December 03, 2003
Pastrami - Most Sensual of all the Salted, Cured Meats
An interesting review at National Review about an "ecofeminist" book called The Pornography of Meat. By Carol J. Adams, the author of The Sexual Politics of Meat: A Feminist-Vegetarian Critical Theory, it is about how the eating of meat and the objectification of women are actually two sides of the same (predatory, patriarchal) phenomenon.
The review is, as you'd expect from NRO, highly critical — and it seems to me, rightly so. I haven't read the book, but from the description and quotes it seems to fall into the common academic trap of explaining everything with a single ideology du jeur — in this case the never-dull, white male patriarchy explains everything. What could be an interesting subject area — the juxtaposition of food and sex, the erotic qualities of food, the common imagery used to sell food and sex, cultural symbols of "otherness" — turns into an ideological screed against modernity and men.
Things are always more complicated than a single theory of power relations would imply. Or rather, in most cases, their are a plurality of simple reasons that explain it — in this case, the fact that, hey, sometimes people just like to eat meat. But that never sells as well as one, over-arching theory of oppression.

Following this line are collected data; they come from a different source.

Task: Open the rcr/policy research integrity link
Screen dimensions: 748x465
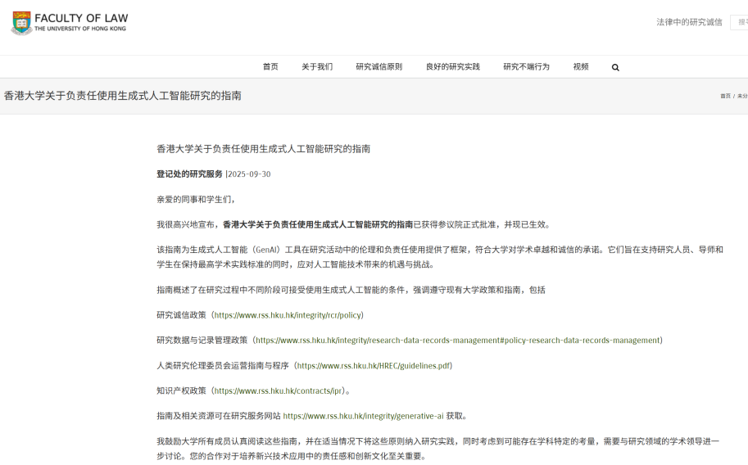Action: coord(288,315)
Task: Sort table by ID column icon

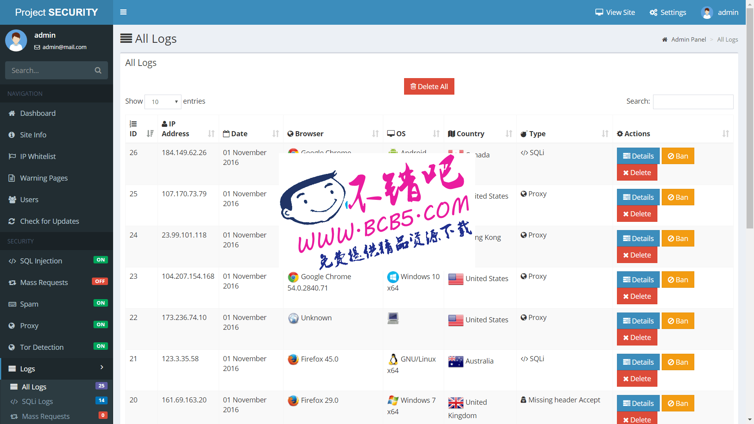Action: (150, 133)
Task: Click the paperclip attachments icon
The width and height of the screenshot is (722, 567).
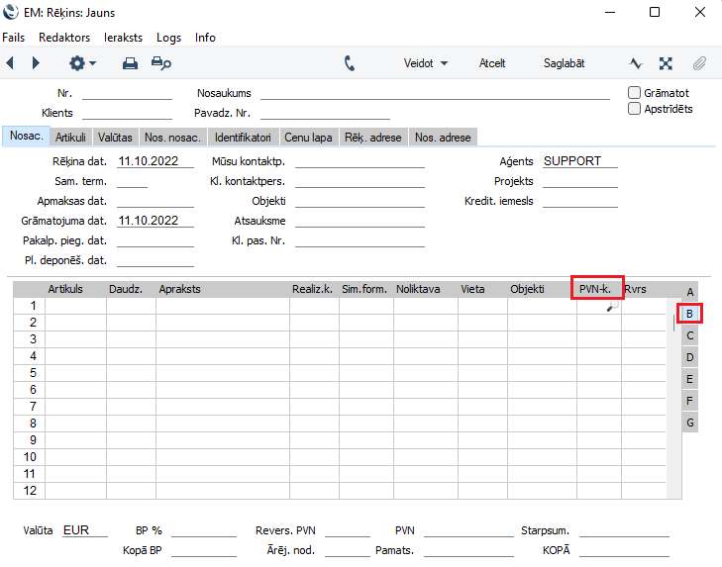Action: [x=699, y=63]
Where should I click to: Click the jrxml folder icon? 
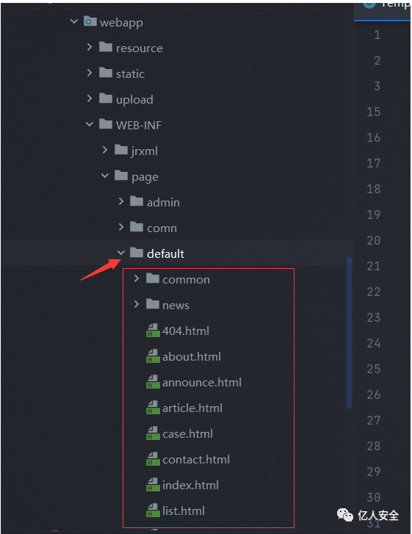[121, 150]
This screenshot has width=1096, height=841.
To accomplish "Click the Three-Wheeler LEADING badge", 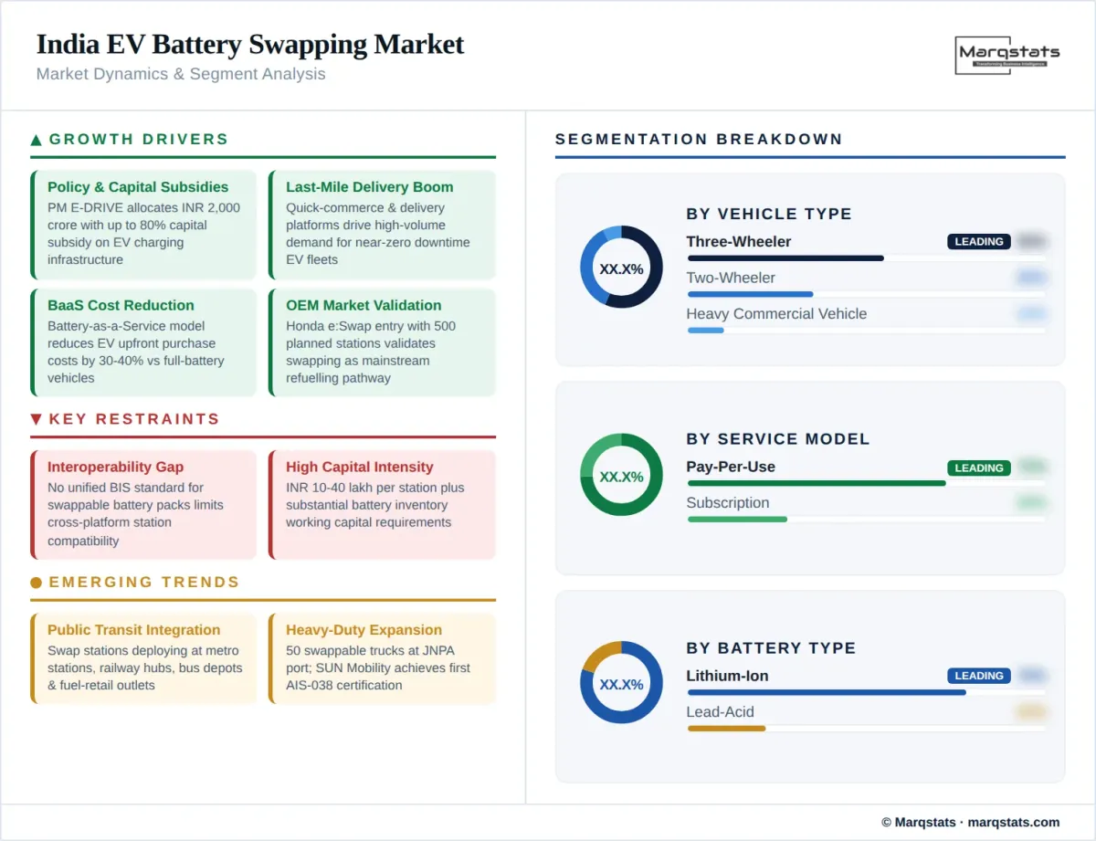I will pyautogui.click(x=979, y=242).
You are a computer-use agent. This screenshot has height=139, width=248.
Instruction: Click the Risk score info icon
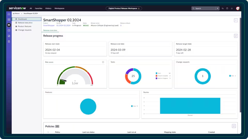(x=103, y=62)
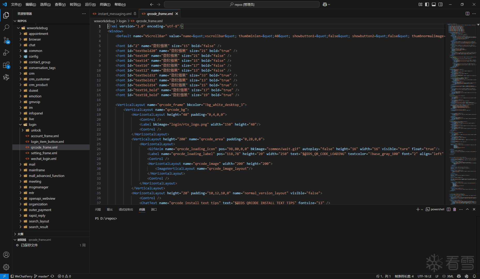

One thing I'm very proud of The Wife for is that she's working very hard to avoid that trap in her dissertation. In her study of the roots of "shareholder democracy", she's eschewing the easy management/capital bad, labor good, class-warfare argument and going for a more nuanced approach. Yes, it's still about power relations and interest groups, but it's a much richer, and hopefully accurate, view than just slotting yet another historical moment into a nice, neat framework. Here's hoping it gets the good reception it deserves.
"common academic trap"!?!?! oh my word. you really have my blood boiling now!

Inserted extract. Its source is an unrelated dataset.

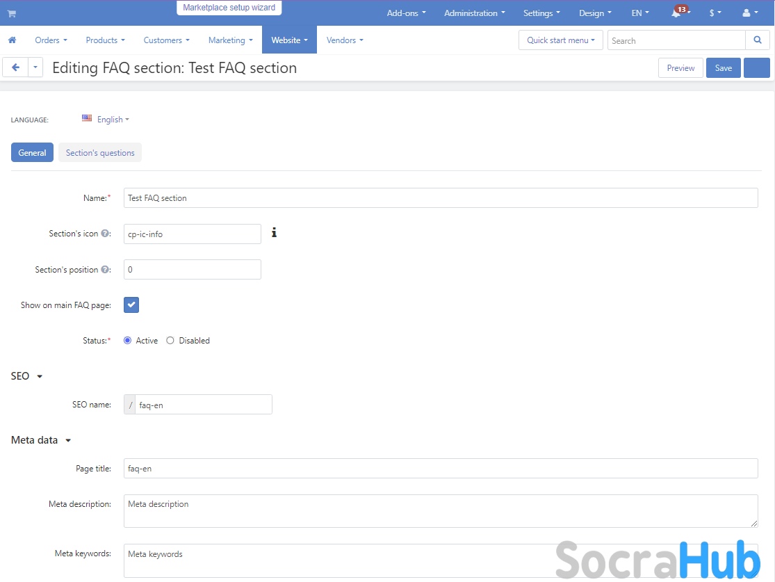
Task: Open the notifications bell icon
Action: (x=676, y=13)
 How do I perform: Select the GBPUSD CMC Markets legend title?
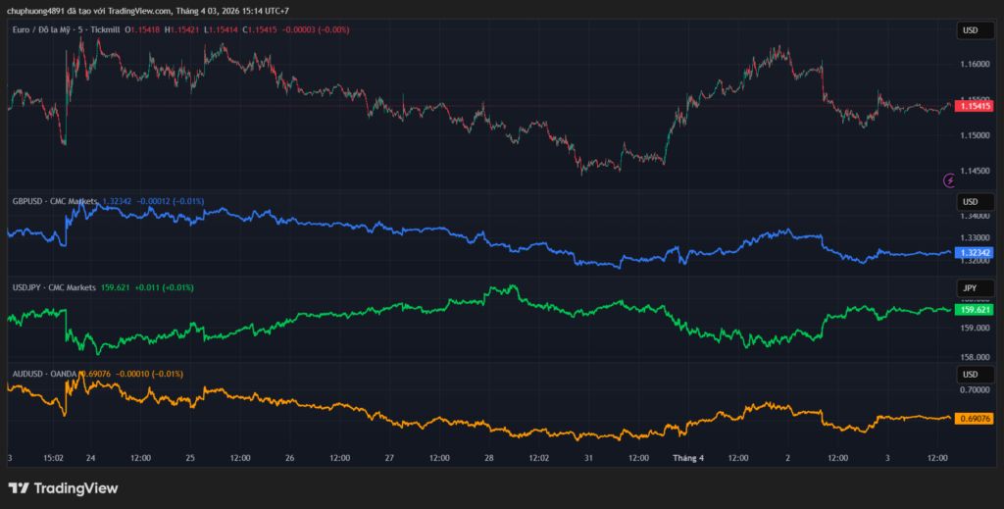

oh wait, i finished reading your comment and you pay me lots of compliments, so my blood is cooled. ;)
anyhoo, carol j adams is no academic, unless you think having a master's in divinity and sometimes speaking on college campuses makes you an academic.
http://www.triroc.com/caroladams/#carol
i'm the only one falling into the academic trap here, in terms of methods -- exacting primary-source based research, theorized within the framework of disourse analysis and sociological analysis of power relations. but NO politically-minded hypothesizing before the facts! empirical getting to know my people and their institutions on-the-ground, understanding their full context.

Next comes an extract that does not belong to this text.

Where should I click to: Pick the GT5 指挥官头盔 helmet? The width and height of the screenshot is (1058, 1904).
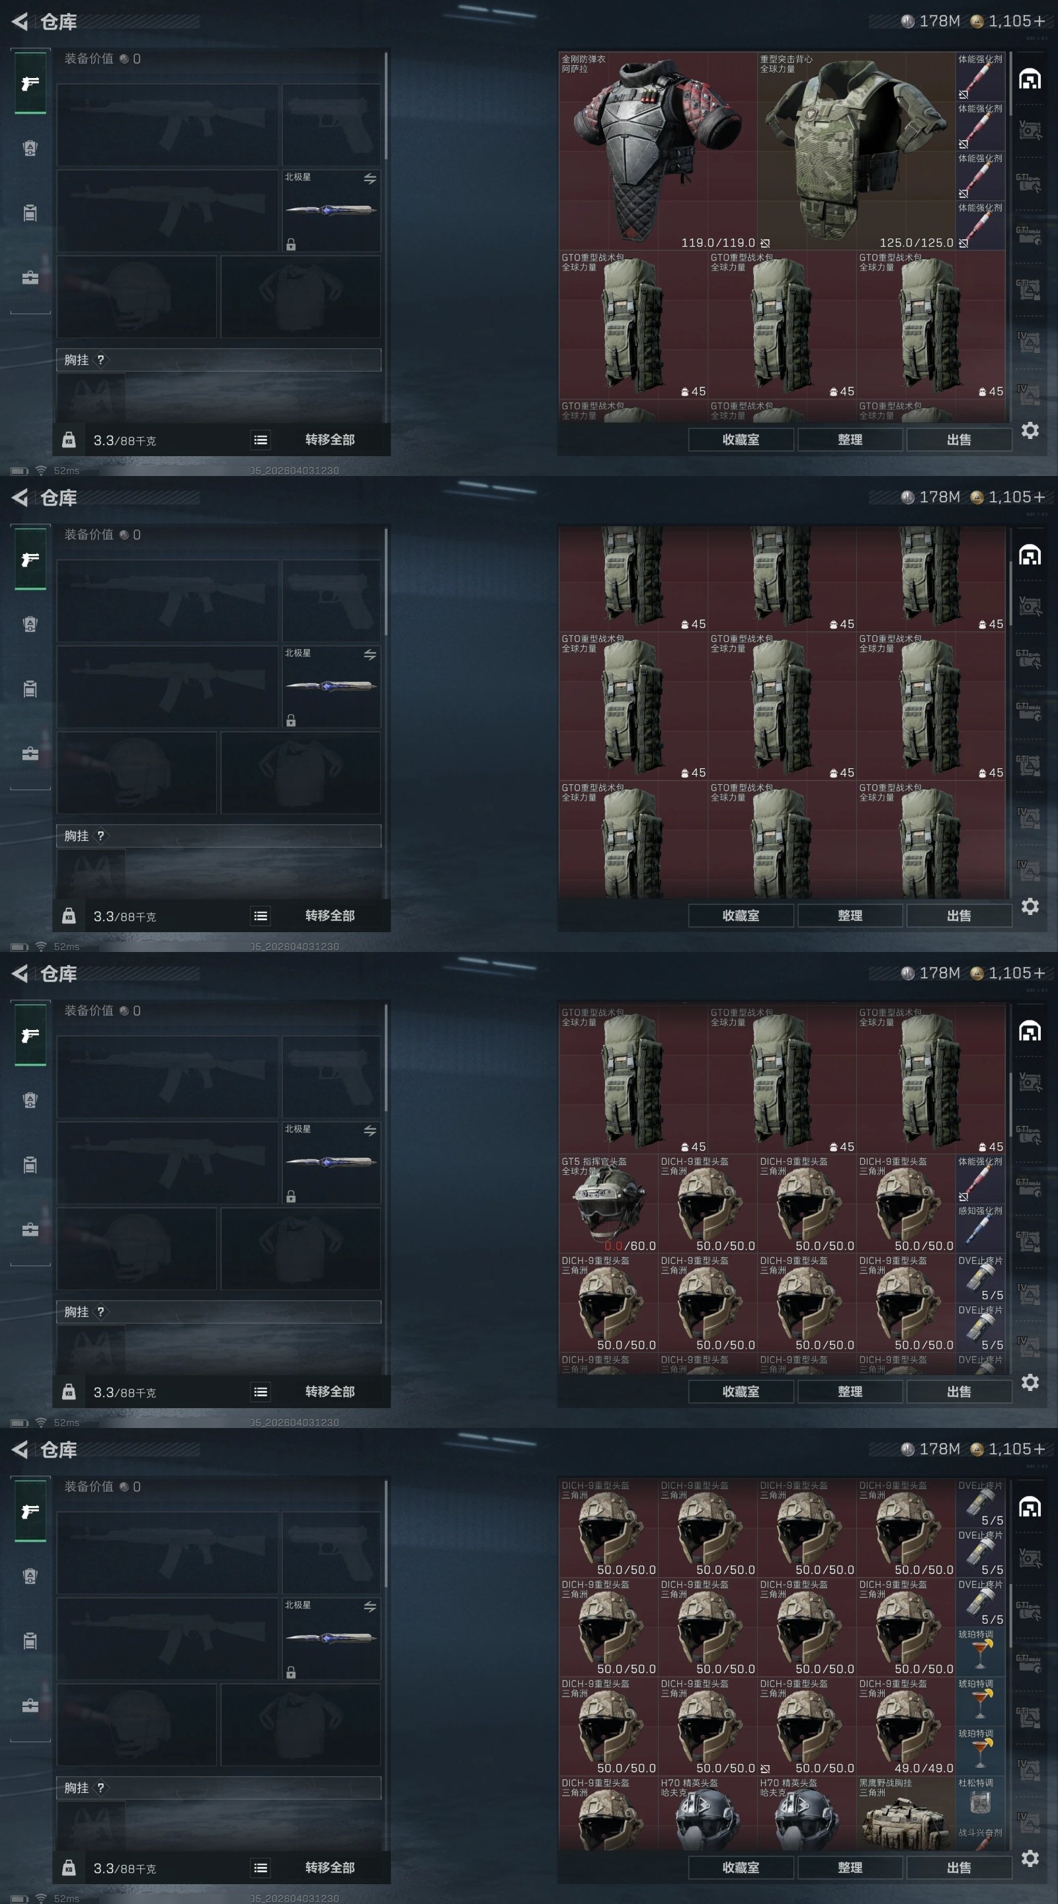coord(608,1203)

true, there has been an "academic trap" of ignoring finance as a subject matter -- one informed somewhat by political agenda, but also by unfamiliarlity. But i am fully employing academic methods to close that gap. my story and my findings will be morally and politically complicated -- but that is what academia is all about!!
and i thought kate was "The Wife"
xoxo
Posted by: Julia Ott at December 3, 2003 07:34 PMObviously, both Brad and I use "The Wife" in a slightly eccentric indical sense.